The study also found that most of the psychological stress experienced by married patients plays an important role in their families and children. In the event of cancer recurrence or metastasis, patients will fail to take on the responsibilities of childcare and supporting elderly individuals. Even further treatment will worsen the financial burden of the family. The findings show that females pay more attention to childcare than to integrating into the family. Four female patients expressed concerns about their children’s future development during the interviews. When living with cancer, women focus on increasing tolerance toward their spouse and offspring to create a harmonious family atmosphere to prevent cancer recurrence. Healthcare professionals can encourage patients to express their inner feelings and needs with their spouses, friends, and family members through psychological interventions such as peer support to relieve negative emotions and build up courage to overcome the disease.

Limitations

The main limitation of the study was that patients were recruited from only one proton heavy ion hospital in Shanghai, with limited representation of all NPC patients. Future large sample studies in multiple proton and heavy ion hospitals are suggested. Longitudinal qualitative studies should also be added to identify resources and challenges for patients to cope with the FOP.

Conclusion

A total of 7 themes were extracted, namely, theme 1 illness uncertainty, theme 2 trapped into insecurity (including four categories:insecurity about the possibility of discrimination, insecurity about the possibility of the inability to tolerate the pain of retreatment, insecurity about the difficulty of retreatment after recurrence, and insecurity of waiting for test results),theme 3 hopelessness, theme 4 loss, theme 5 guilt toward children, theme 6 enhancing tolerance toward family, theme 7 self-emotional comfort.
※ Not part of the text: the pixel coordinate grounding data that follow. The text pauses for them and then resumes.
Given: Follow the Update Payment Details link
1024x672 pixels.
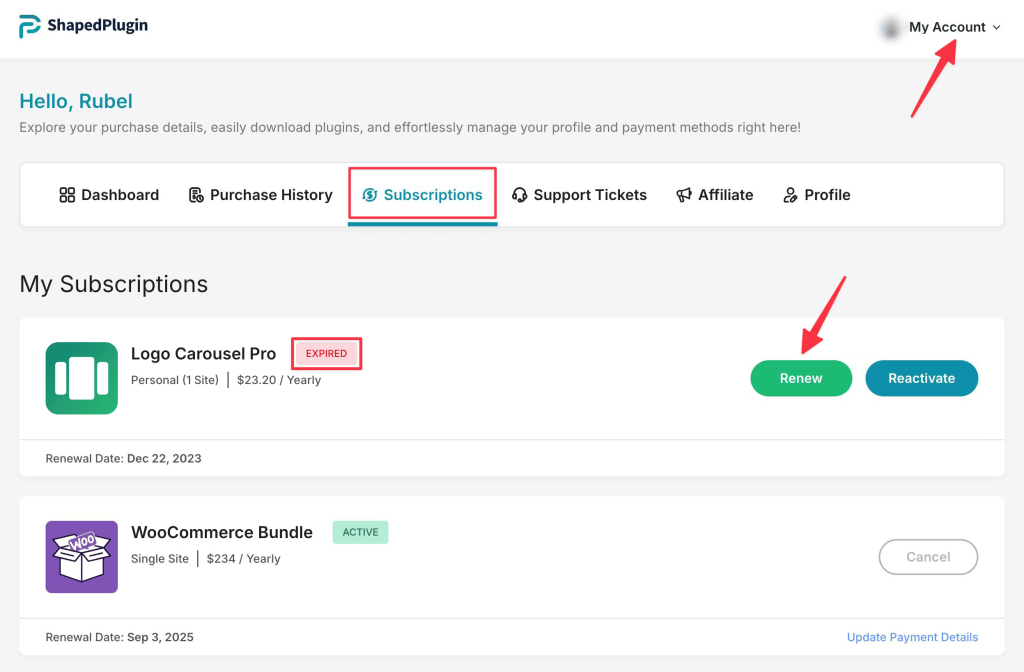Looking at the screenshot, I should click(912, 637).
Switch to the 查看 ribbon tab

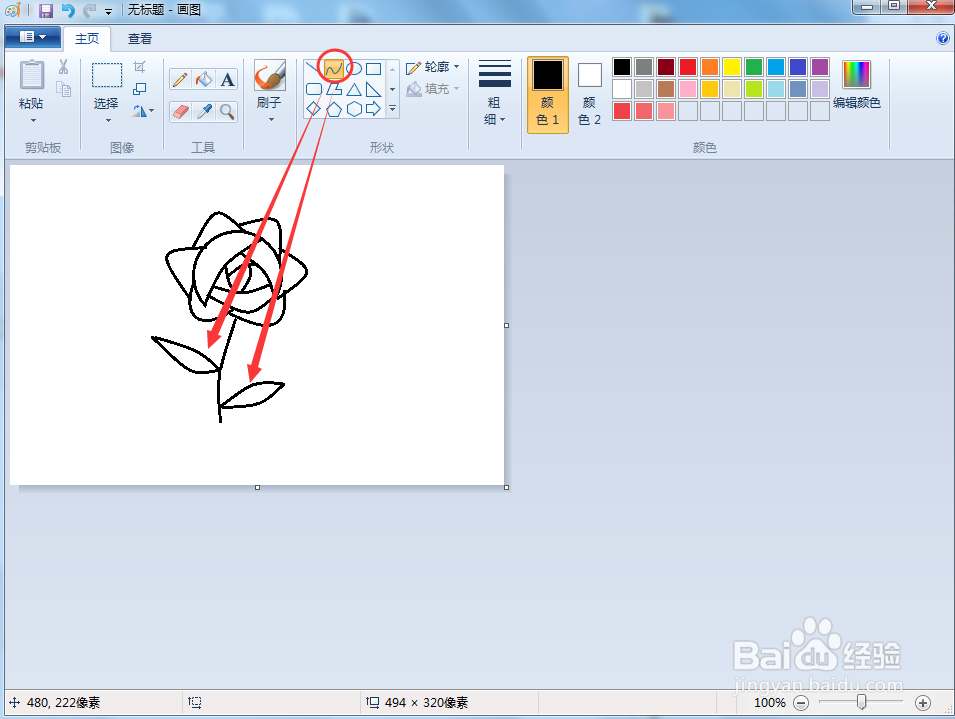(x=139, y=39)
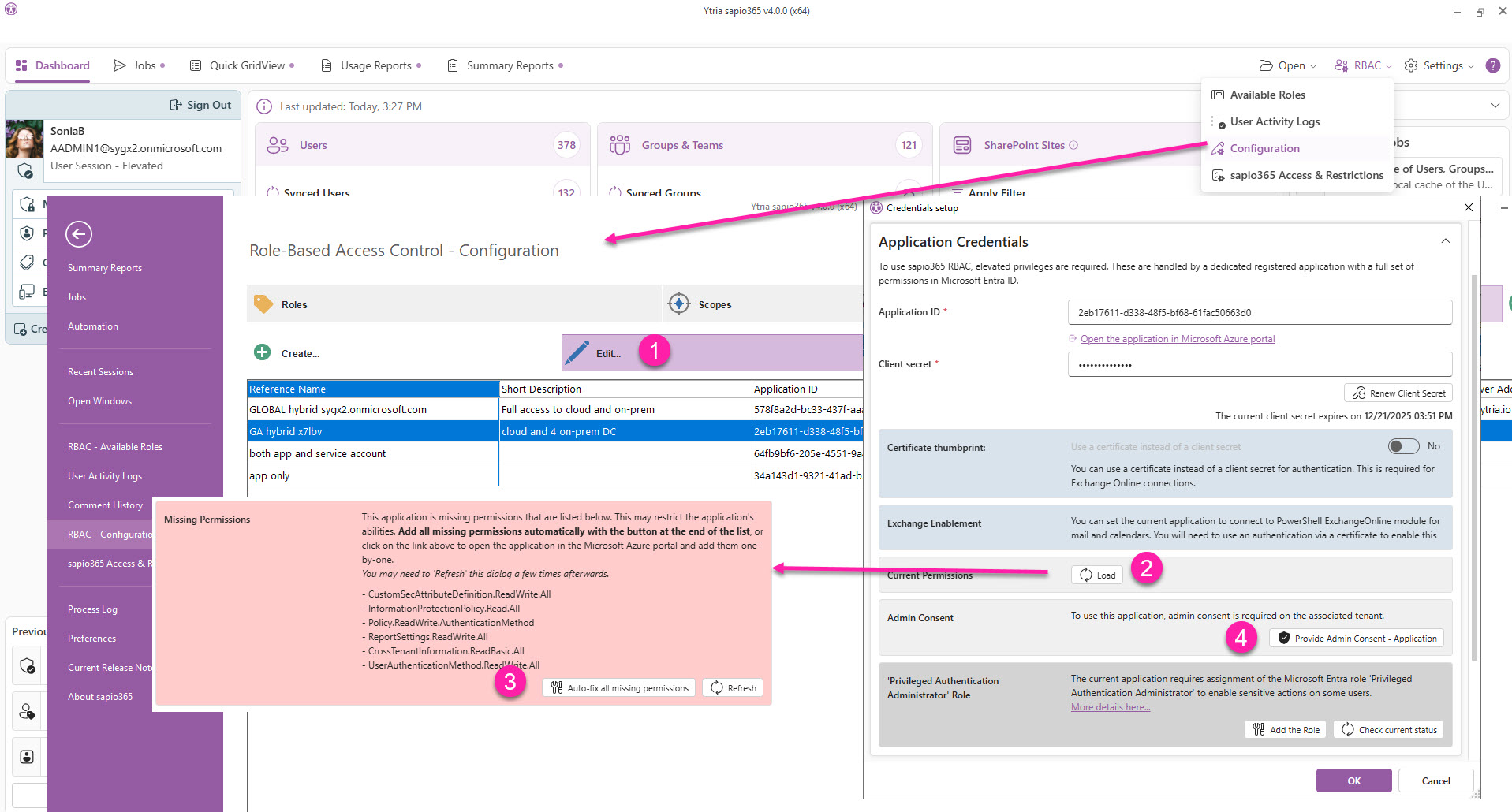Image resolution: width=1512 pixels, height=812 pixels.
Task: Click the SharePoint Sites info icon
Action: [x=1073, y=145]
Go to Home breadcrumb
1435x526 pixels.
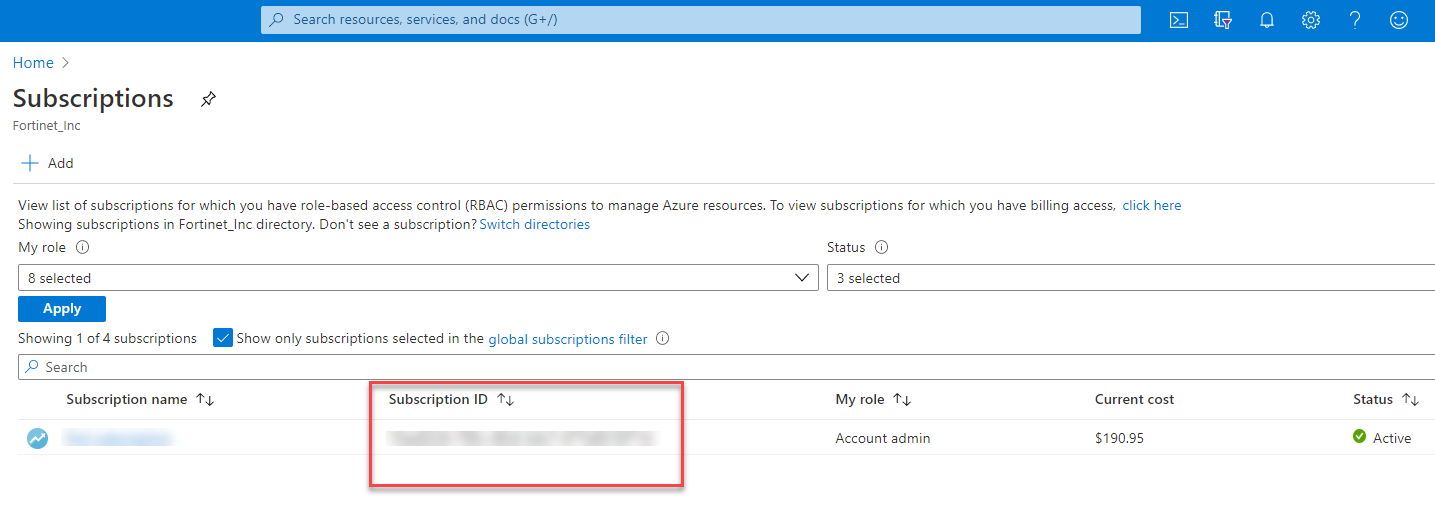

In-depth analysis revealed that patients with initial onset NPC patients expressed more feelings of being trapped into insecurity. Patients at the postgraduate level and above were more inclined to feel loss than those with less education. Women with children experienced a fear of family being affected and guilt about their children. They focused on increasing tolerance toward family to modify their physical and mental state to cope with NPC. Notably, three respondents expressed an intense FOP while waiting for test results. The findings will provide a reference for follow-up analysis of the trajectory of FOP.